19 mars 1962
J'étais en Algérie, appelé dans les forces "de maintien de l'ordre" le 19 mars 1962 qui était la date du "cessez-le-feu" suite à la signature des accords d'Evian.
Contrairement aux attentes, sous la pression d'attentats redoublés, la communauté européenne et la communauté musulmane se séparèrent définitivement dans les trois mois qui suivirent.
Une période de tension très forte, avec une politique "de la terre brûlée" de l'OAS et d'attentats du FLN contre des Européens, dura jusqu'à la proclamation de l'indépendance de l'Algérie en juillet 1962.
Suivirent l'abandon par la France des harkis et le massacre de leurs familles.
Un désastre pour l'ensemble des habitants de l'Algérie.
Une plaie vive qui demeure pour ceux qui vécurent cette époque.
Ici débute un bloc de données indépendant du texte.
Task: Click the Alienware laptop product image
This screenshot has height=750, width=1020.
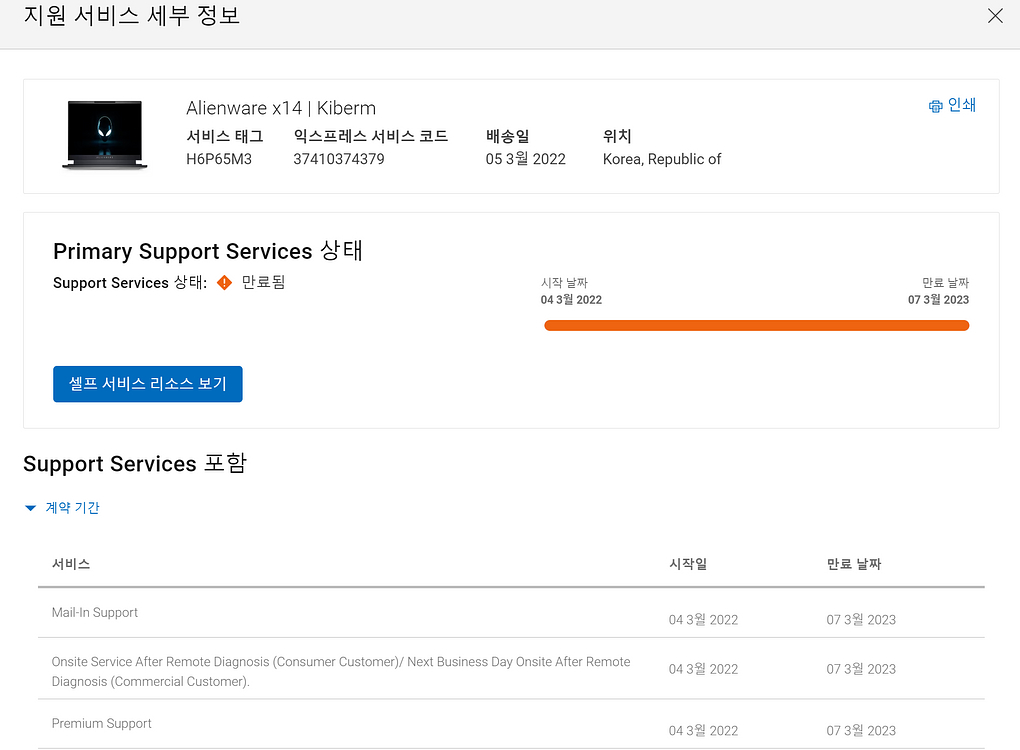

Après la guerre de conquête de l'Algérie et de toutes les exactions qui avaient suivi, la principale responsabilité de ces souffrances incombe à mon avis aux forces rétrogrades qui se sont opposées sur des années aux légitimes revendications d'une égalité des droits de toutes les composantes de la population.
A maintes reprises les élites les plus modérées du peuple ont tenté de faire entendre cette revendication d'égalité, un des piliers de notre République.
Lorsque la raison n'est pas entendue à temps comment s'étonner ensuite que les solutions les plus équitables ne soient plus possibles.